Before diving further into what makes a corporation socially responsible, we need to understand the tradeoff of what is considered right and what is considered wrong. Let us assume there are two companies. Company A wants to expand their presence into a developing country where Company B is located. Company A decides to set up business in that developing country which has lower standards of environmental protection. However, Company A cannot compete with Company B’s prices, so Company A decides lower their spending on waste control, to a standard that is acceptable in the developing country, in order to lower their overall costs. Should company A be obligated to regulate their waste control to a higher standard than the local laws demand them to?

According to our definition of corporate social responsibility, a company has to go beyond what their laws limit them to in order to be considered socially responsible. But, at the same time, by cutting out waste control, Company A can continue to do business in the developing country. This in turn promotes economic growth by creating jobs in the community and bringing more competition in the market, which potentially can lower prices for the consumers. From a pricing standpoint, citizens of a developing country would rather purchase a product that is more cost effective than a product that offers a premium such as being more environmentally friendly. The most logically course of action for the company to take is to follow the foreign country’s environmental protection to the bare minimum.

People can view this logically course of action as being socially responsible because of how it could promote economic growth in the community, but that is merely just speculation. The intended action is to compete with Company B’s prices, so that Company A can continue to run their business. A company that goes beyond the thought of trying to maximize profits for themselves and their shareholders could be considered socially responsible.

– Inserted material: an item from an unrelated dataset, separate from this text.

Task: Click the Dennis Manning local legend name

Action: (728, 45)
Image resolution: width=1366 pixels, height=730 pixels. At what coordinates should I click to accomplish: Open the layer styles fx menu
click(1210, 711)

However, can a company be both be socially responsible and increase their bottom line? They can. It starts with the consumers. Corporations hear our voices and try to market to us. We can see this with the critique TOMS received the past few years regarding their “buy one, give one” policy. Their mission statement actually undermined the economy they donated their shoes to because they outsourced jobs to other countries. After receiving this criticism, they moved 1/3 of their production to the countries they donate to in order to satisfy our concerns. If we, as consumers, support corporations that go beyond what laws require them to do, then we will see other corporations adapting these practices as well, just like how we saw with TOMS and BOBS. As a result, globalization will eventually take place as our support for these corporations reach an international scale.